BRANO ESTRATTO:
Esiste perciò, in questa assiologia o corpo di principi fondamentali comunemente
accettati, un complesso comune di linguaggio; e questo ci fornisce la necessaria
base per comunicare, per intendere per accordarci, cioè per applicare insieme i
valori spirituali comuni alla soluzione dei problemi contingenti
dell'organizzazione e del costume. È chiaro tuttavia che questa comprensione e
questo accordo possono essere scoperti e verificati soltanto da filosofi o
studiosi - se ve ne sono - che siano più che filologi e per i quali la
conoscenza della grande tradizione sia stata un'esperienza vitale e
trasformatrice; questi filosofi o studiosi formeranno il lievito, il fermento
che potrà "rinnovare nella conoscenza" le civiltà imitatrici di oggi. Nel
prendere da san Paolo questa espressione non intendo riferirmi a una conoscenza
"scientifica" o a un potere tecnologico sulla natura, ma alla conoscenza del
proprio Sé, che i veri filosofi dell'Oriente come dell'Occidente hanno sempre
considerata come la conditio sine qua non della sapienza; perché qui
non contano la "mancanza di istruzione" o l'ignoranza dei "fatti", ma importa
ridare significato o valore a un mondo dalla "realtà impoverita". Oriente e
Occidente si trovano in disaccordo sulle finalità solamente perché l'Occidente è
determinato, cioè deciso ed economicamente "risoluto" ad avanzare verso
una meta indefinita, e chiama "progresso" questo viaggio alla deriva.
Molto più di ogni forma di partecipazione attiva e diretta alla politica o
all'economia conta ciò che i nostri filosofi o studiosi potrebbero essere con la
loro opera di mediazione, conta molto più la loro semplice presenza
catalizzatrice; non avendo diritto di voto e di "rappresentanza" a Ginevra, e
rimanendo nell'ombra, non susciterebbero neppure opposizioni. Pensando a queste
persone ideali, mi vengono alla mente oggi soltanto due o tre nomi: René Guénon,
Frithjof Schuon, Marcos Pallis; escludo, da questo punto di vista, coloro che
conoscono, anche se a fondo, o soltanto l'Occidente o soltanto l'Oriente.
D'altra, parte, la semplice buona volontà o la filantropia non sono sufficienti;
e mentre è vero che le soluzioni giuste sono necessariamente buone, non ne
consegue che sia giusto quello che all'altruista pare buono. Non c'è posto, in
questa dimensione, per la "furia di proselitismo" degli "idealisti". Ciò cui
mira effettivamente il "secolo dell'uomo comune" e l'uomo economico, l'uomo
predeterminato economicamente, per il quale il meglio e il peggio non hanno una
motivazione morale. (Un uomo siffatto, per i nostri fini è di gran lunga troppo
"comune".) Ma quanti dei nostri "comunisti", mi domando, sanno che,
originariamente "uomo comune" (communis homo) significava non uomo
della strada ma la deità immanente, l'Uomo autentico che è insito in ogni uomo?

DATI FORNITI:
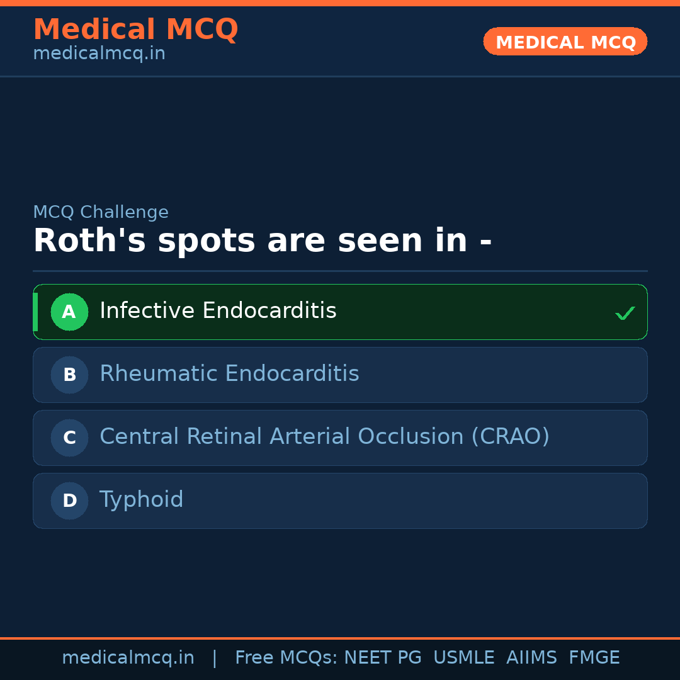Click the green checkmark on option A
Image resolution: width=680 pixels, height=680 pixels.
click(625, 313)

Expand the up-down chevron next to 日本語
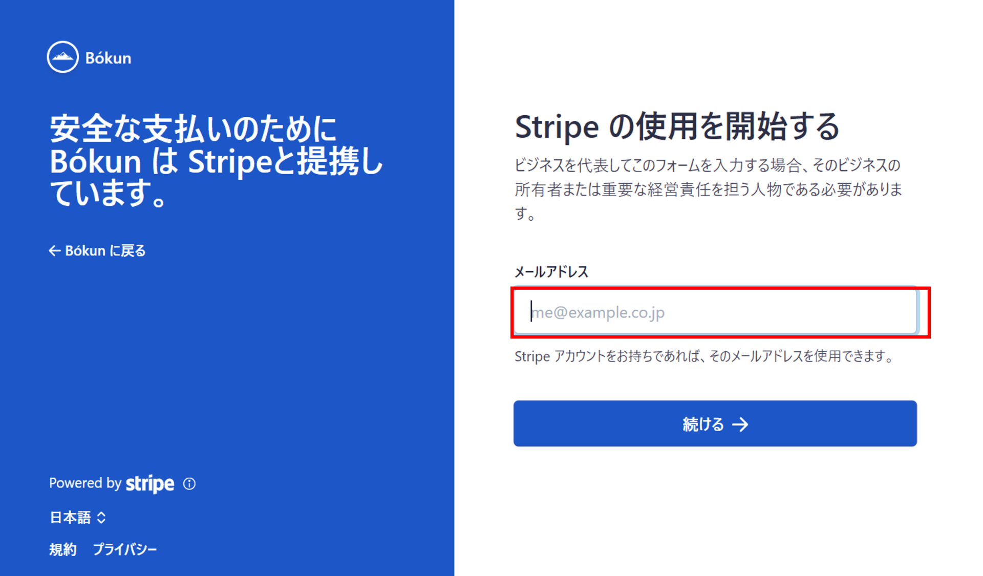point(101,517)
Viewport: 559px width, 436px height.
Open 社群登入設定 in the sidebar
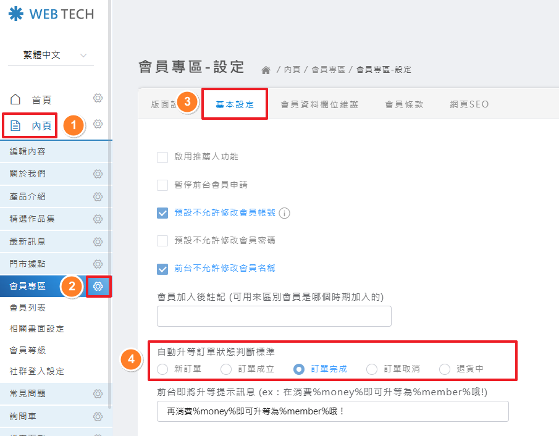pos(37,371)
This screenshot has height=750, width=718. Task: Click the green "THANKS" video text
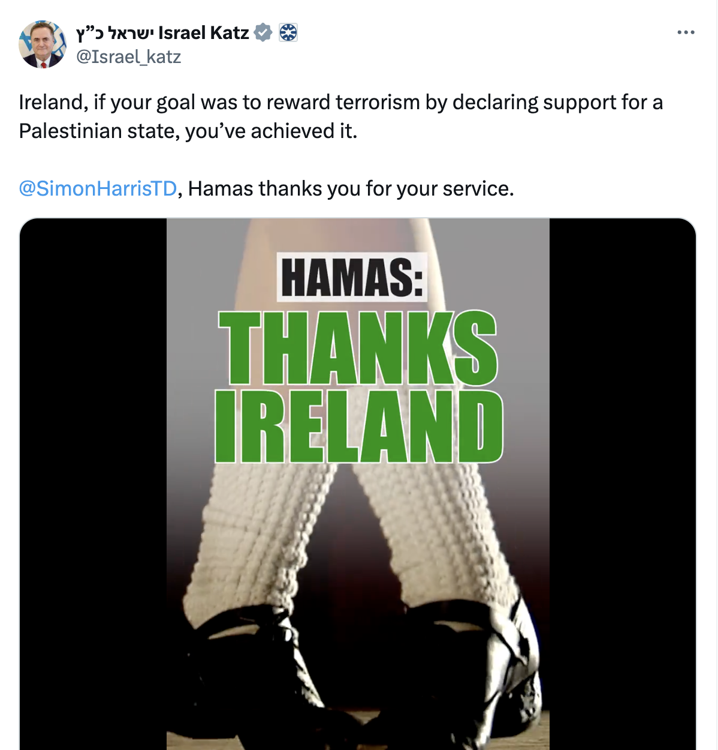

CONSEGNA SCRITTA A: Traduci in inglese questa frase del brano: "Non c'è posto, in questa dimensione, per la "furia di proselitismo" degli "idealisti"."
CONSEGNA SCRITTA B: Riporta tutto il brano a partire da "D'altra, parte, la" giù fino a "in ogni uomo?", compresi entrambi.
Le voci non hanno alcun legame con il brano.

RISPOSTA CORRETTA A: There is no room, in this dimension, for the "fury of proselytism" of the "idealists."

RISPOSTA CORRETTA B:
D'altra, parte, la semplice buona volontà o la filantropia non sono sufficienti;
e mentre è vero che le soluzioni giuste sono necessariamente buone, non ne
consegue che sia giusto quello che all'altruista pare buono. Non c'è posto, in
questa dimensione, per la "furia di proselitismo" degli "idealisti". Ciò cui
mira effettivamente il "secolo dell'uomo comune" e l'uomo economico, l'uomo
predeterminato economicamente, per il quale il meglio e il peggio non hanno una
motivazione morale. (Un uomo siffatto, per i nostri fini è di gran lunga troppo
"comune".) Ma quanti dei nostri "comunisti", mi domando, sanno che,
originariamente "uomo comune" (communis homo) significava non uomo
della strada ma la deità immanente, l'Uomo autentico che è insito in ogni uomo?